> **ASSIGNMENT**
Below are entries; work out how many of their lines hold "language", giving only that number.

> **DATA FOR THIS TASK**
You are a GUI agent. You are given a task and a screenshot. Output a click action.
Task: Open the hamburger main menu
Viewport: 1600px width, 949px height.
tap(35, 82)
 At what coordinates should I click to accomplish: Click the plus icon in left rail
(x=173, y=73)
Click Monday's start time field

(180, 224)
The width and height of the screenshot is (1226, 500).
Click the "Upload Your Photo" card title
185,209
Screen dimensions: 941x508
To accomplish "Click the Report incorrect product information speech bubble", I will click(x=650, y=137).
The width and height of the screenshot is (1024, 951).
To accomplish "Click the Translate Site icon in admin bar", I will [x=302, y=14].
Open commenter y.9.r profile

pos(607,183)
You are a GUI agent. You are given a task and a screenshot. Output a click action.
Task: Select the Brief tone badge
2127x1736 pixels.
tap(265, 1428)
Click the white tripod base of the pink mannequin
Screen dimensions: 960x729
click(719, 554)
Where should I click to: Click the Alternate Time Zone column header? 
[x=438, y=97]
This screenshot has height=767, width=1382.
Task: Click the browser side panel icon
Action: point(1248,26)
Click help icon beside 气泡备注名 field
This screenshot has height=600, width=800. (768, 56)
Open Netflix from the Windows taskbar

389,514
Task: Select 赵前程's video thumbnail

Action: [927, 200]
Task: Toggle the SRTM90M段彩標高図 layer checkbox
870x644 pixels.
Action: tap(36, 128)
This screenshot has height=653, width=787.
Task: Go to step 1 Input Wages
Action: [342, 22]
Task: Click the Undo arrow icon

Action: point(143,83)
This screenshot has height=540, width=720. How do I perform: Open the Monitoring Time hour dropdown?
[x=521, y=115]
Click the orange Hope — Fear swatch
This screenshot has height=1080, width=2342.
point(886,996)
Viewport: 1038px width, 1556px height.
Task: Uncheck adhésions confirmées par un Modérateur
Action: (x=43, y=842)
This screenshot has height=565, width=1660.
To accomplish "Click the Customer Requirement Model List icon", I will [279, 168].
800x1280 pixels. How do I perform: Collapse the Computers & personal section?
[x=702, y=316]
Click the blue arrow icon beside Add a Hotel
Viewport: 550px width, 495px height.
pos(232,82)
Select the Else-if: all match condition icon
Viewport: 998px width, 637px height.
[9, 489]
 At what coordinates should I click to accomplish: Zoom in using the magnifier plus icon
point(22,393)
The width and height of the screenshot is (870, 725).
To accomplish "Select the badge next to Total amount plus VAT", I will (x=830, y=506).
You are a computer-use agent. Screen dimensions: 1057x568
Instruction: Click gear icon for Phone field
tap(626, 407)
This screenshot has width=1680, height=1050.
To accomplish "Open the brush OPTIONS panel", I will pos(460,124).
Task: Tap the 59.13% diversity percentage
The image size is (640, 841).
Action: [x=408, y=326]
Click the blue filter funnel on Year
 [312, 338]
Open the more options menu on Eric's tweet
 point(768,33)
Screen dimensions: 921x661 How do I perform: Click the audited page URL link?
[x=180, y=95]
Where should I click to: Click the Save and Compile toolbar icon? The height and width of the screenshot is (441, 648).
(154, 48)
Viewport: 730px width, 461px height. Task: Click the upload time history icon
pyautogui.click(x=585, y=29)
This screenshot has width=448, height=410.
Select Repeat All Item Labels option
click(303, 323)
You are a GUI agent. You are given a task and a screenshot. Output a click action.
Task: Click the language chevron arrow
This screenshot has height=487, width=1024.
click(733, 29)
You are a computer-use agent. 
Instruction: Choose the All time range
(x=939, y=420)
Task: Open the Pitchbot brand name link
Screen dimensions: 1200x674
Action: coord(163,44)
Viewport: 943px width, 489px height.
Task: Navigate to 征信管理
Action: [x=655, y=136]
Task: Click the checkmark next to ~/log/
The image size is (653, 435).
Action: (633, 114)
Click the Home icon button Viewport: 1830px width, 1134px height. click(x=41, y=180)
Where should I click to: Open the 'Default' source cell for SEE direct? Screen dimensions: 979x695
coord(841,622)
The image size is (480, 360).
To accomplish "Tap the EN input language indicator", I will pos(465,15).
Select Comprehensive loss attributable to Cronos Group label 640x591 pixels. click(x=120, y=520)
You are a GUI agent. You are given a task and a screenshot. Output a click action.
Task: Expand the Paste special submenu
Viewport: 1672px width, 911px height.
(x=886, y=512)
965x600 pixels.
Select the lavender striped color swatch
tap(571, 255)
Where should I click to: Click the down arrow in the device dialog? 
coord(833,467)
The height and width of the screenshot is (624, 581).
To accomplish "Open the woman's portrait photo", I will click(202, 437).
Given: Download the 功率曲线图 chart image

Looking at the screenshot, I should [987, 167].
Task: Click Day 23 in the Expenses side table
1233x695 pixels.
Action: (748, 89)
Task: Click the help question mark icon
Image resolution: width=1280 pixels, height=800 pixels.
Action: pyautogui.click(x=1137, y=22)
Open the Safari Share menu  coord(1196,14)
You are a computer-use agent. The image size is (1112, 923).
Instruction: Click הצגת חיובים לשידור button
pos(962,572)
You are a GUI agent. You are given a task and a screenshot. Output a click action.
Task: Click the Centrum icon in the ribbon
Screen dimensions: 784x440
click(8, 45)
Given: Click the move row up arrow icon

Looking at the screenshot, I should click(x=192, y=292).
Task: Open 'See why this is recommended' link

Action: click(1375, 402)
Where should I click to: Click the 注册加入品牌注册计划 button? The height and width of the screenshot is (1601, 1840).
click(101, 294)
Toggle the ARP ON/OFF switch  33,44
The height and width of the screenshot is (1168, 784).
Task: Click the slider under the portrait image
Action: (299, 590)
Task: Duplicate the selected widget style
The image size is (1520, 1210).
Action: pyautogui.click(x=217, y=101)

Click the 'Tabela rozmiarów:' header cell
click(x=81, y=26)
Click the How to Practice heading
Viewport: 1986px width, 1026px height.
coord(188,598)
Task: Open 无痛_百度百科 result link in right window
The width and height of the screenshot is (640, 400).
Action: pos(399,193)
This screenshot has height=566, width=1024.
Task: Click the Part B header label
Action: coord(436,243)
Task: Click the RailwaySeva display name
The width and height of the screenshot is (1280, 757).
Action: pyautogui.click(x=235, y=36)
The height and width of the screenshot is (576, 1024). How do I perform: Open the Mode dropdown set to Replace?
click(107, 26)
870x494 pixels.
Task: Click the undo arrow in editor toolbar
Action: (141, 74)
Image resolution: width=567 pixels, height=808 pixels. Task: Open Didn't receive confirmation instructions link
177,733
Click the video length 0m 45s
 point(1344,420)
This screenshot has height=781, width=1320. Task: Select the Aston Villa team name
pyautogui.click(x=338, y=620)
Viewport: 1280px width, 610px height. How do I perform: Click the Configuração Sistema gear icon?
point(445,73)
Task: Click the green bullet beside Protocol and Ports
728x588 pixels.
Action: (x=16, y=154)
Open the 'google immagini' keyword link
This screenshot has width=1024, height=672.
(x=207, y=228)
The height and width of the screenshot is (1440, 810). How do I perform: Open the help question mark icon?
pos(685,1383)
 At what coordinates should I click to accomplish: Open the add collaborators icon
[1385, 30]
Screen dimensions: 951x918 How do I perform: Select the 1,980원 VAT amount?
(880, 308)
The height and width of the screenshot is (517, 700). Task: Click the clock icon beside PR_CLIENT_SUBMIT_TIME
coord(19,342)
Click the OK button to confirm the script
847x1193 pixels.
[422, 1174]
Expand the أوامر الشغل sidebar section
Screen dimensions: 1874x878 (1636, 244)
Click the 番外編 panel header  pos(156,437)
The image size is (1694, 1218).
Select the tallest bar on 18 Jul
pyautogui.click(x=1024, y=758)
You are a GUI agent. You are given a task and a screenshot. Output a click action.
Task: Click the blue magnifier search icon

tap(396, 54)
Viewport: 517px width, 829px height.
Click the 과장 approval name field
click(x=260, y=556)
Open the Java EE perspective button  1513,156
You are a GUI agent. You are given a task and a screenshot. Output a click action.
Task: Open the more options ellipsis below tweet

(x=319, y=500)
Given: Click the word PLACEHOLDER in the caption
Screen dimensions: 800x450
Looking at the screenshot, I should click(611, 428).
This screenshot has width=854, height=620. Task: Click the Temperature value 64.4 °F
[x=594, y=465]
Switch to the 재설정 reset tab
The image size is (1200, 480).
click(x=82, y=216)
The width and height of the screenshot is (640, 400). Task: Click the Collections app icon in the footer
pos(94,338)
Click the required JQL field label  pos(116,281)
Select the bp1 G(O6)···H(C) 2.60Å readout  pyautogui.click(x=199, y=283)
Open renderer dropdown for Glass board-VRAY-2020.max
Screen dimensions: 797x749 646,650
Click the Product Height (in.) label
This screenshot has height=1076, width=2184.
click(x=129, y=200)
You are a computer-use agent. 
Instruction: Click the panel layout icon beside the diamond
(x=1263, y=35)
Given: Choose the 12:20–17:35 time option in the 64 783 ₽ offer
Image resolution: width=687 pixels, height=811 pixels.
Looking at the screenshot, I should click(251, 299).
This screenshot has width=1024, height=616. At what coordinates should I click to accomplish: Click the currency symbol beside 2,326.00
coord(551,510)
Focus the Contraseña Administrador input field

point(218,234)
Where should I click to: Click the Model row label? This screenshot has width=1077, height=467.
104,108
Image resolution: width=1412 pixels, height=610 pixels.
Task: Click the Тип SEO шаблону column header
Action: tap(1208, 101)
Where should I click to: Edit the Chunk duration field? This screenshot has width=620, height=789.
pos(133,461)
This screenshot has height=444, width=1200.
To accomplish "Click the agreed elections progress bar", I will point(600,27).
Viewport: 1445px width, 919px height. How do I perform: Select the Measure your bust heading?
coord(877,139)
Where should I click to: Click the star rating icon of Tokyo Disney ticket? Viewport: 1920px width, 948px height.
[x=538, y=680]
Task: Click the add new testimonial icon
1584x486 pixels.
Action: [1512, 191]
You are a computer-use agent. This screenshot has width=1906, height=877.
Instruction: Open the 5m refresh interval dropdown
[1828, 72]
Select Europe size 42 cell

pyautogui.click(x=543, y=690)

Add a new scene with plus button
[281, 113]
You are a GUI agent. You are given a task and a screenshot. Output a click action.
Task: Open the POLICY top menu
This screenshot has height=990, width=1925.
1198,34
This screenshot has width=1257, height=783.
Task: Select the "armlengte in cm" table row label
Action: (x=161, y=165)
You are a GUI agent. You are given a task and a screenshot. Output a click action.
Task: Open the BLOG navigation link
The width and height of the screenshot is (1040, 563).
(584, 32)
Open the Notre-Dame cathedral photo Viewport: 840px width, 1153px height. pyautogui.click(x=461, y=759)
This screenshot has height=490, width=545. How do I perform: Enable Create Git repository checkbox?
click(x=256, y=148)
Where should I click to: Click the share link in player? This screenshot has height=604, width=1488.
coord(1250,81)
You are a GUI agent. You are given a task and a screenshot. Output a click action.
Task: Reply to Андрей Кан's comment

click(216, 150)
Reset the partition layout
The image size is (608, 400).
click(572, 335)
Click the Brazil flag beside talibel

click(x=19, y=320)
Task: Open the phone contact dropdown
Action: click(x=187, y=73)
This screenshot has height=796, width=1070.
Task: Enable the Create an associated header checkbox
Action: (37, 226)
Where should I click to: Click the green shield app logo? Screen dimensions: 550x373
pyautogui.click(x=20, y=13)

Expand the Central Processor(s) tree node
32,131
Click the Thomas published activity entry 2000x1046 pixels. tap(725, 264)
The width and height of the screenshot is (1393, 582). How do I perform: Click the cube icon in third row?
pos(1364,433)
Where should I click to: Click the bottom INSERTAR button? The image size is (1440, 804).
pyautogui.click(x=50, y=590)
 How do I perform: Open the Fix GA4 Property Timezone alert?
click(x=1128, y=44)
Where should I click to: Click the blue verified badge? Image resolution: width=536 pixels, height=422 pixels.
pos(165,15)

> **EXERCISE SOLUTION**
2